Manage contexts

[abennett]

I'm interested in adding a new set of subcommands like:

• context create
• context update
• context delete
• context list

But I would like to solicit input of how the inputs should be supplied, with special consideration for sensitive writeOnly values.

[marcinwyszynski]

We're trying to keep a clear boundary between the scope of our Terraform provider, and spacectl. The latter is supposed to do things that are not a great fit for the former. Since managing the lifecycle of resources like contexts is generally handled by IaC, I'd be curious to learn what your use case is @abennett? Why would you need to create contexts from the CLI as opposed to writing a bit of Terraform?

[abennett]

Hey, @marcinwyszynski!

Our AWS roles that Spacelift uses are configured without the ability to mutate IAM as an additional risk mitigation.
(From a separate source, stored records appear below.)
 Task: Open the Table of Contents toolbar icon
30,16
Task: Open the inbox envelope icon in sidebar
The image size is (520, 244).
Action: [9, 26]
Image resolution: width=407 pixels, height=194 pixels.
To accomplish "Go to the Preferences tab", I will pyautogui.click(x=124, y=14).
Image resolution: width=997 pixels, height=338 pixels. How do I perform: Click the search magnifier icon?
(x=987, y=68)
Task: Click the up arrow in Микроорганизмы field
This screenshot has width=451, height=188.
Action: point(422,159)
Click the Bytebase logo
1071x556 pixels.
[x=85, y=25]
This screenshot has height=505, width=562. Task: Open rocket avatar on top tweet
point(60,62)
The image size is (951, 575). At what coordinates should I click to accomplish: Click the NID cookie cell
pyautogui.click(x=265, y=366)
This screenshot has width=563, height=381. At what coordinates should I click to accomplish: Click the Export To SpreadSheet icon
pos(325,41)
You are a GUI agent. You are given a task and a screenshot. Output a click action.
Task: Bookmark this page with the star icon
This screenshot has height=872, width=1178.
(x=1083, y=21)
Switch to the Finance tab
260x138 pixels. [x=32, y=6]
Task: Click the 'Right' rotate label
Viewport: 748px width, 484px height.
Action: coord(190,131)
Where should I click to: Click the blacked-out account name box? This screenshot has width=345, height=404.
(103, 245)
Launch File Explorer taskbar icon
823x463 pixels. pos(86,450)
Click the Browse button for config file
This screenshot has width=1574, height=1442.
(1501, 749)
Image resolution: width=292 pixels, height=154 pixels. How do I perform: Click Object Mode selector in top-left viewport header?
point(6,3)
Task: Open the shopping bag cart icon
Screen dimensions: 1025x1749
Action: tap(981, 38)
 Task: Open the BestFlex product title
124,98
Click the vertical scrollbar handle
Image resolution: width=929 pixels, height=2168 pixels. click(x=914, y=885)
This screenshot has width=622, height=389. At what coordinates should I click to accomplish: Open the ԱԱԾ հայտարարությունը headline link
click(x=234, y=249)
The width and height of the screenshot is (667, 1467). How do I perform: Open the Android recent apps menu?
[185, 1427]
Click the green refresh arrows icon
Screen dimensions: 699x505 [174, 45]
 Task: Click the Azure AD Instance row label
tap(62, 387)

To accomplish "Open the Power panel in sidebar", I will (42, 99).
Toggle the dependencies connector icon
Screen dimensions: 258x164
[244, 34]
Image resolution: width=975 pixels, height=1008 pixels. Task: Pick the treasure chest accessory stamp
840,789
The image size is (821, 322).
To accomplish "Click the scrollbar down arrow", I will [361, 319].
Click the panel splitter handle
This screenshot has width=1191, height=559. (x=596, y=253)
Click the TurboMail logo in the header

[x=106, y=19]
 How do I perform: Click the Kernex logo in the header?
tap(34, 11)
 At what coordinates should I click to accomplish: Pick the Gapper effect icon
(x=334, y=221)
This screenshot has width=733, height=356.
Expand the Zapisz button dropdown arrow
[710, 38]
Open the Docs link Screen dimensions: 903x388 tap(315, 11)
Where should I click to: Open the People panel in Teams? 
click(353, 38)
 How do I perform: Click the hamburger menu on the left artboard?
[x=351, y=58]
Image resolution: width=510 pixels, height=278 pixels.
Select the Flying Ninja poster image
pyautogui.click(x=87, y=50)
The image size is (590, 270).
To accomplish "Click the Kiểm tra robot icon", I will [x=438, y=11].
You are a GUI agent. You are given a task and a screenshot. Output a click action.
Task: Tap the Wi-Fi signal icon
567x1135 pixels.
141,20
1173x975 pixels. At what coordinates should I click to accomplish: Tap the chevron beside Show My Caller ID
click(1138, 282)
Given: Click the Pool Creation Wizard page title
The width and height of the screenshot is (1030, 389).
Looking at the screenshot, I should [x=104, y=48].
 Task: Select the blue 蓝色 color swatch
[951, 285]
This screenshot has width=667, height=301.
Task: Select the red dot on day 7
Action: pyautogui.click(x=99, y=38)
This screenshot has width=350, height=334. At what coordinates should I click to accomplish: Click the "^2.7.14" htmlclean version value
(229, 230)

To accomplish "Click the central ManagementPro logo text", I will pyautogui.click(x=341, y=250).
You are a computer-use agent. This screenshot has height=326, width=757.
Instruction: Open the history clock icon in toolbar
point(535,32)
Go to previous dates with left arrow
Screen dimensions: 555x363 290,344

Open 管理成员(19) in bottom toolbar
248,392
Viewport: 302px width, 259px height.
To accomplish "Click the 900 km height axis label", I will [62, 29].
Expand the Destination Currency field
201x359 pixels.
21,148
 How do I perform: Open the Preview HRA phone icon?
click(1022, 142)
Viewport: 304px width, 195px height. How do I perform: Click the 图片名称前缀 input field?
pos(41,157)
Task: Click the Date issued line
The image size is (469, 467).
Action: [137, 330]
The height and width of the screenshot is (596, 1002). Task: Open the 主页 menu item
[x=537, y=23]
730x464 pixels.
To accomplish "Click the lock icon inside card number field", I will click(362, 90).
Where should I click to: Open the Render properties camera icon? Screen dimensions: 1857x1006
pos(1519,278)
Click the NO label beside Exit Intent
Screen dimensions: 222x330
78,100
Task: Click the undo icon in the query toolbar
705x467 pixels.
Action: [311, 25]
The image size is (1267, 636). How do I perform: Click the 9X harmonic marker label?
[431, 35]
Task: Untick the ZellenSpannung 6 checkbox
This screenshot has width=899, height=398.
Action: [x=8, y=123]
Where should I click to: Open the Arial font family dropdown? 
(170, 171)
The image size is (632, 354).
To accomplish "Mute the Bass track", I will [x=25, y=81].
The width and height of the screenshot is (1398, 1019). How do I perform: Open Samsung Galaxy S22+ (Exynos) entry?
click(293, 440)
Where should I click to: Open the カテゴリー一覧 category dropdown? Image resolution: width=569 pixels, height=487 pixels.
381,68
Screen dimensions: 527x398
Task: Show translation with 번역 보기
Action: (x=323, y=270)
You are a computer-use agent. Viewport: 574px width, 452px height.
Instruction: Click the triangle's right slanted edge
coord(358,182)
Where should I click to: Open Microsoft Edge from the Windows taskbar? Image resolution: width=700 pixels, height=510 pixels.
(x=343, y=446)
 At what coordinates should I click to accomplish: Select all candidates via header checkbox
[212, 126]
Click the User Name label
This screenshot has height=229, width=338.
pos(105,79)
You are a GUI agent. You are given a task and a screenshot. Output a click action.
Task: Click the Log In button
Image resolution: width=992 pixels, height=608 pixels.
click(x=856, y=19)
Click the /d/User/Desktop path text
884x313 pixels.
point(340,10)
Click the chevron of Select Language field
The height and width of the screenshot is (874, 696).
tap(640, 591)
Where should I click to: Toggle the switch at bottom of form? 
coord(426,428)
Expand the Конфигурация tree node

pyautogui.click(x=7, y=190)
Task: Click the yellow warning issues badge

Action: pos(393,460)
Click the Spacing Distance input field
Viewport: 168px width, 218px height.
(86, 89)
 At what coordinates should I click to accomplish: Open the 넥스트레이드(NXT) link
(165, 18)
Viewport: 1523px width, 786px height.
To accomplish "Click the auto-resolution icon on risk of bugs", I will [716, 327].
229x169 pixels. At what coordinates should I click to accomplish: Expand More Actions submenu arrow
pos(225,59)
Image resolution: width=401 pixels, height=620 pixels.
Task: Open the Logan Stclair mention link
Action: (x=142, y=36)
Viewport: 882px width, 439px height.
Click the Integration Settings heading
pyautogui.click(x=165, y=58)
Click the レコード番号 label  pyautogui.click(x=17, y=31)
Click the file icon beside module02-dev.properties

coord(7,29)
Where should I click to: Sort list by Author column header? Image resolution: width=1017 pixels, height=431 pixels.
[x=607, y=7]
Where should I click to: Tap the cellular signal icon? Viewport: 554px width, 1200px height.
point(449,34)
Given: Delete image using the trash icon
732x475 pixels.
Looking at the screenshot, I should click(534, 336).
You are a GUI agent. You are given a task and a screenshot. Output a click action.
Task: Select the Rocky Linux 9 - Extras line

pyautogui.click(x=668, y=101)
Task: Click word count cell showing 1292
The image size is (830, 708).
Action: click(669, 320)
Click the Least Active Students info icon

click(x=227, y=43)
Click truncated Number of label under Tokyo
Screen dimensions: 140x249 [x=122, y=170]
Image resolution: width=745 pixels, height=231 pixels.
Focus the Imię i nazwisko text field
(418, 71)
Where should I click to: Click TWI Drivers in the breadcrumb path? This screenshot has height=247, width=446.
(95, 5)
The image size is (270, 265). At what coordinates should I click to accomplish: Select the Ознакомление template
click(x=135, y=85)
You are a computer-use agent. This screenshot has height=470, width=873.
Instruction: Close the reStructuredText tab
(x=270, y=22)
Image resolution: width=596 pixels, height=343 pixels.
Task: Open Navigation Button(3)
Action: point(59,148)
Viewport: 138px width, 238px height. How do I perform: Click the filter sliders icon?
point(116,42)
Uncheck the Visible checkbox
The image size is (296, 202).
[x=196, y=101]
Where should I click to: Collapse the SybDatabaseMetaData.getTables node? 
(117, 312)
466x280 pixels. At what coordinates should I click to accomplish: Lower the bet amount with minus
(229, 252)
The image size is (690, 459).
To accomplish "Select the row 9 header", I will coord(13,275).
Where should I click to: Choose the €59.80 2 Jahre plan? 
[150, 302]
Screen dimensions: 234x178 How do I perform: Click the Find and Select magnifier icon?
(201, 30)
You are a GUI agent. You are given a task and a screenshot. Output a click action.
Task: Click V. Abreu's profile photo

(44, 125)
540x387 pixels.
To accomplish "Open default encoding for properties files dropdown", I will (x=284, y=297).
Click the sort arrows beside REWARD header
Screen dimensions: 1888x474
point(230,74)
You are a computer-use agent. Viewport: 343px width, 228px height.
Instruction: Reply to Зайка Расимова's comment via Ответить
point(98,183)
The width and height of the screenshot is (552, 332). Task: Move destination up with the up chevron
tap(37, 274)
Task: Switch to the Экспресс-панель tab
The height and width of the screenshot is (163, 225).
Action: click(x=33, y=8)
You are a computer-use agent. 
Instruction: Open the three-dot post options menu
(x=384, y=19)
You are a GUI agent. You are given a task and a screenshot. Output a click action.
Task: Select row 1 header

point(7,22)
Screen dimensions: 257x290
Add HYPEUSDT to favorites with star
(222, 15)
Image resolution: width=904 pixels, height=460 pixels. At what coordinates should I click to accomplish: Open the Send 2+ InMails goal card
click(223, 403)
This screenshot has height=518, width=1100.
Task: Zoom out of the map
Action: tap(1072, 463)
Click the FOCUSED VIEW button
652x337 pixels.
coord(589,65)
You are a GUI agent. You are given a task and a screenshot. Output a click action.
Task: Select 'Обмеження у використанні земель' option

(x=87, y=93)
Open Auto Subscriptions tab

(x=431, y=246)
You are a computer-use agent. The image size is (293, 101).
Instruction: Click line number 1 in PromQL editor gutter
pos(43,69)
To compensate for this, I have written an accompanying CLI that goes through the following steps:

• Create AWS session credentials with greater privileges
• Detach the cloud integrations
• Create a new context with the session creds
• Attach them to the stack
• Wait for a SIGINT whilst I apply
• Detach context
• Delete context
• Reattach cloud integrations

I suppose it is a bit niche, and I am pretty satisfied with my custom solution if we wanted to avoid exposing contexts in spacectl.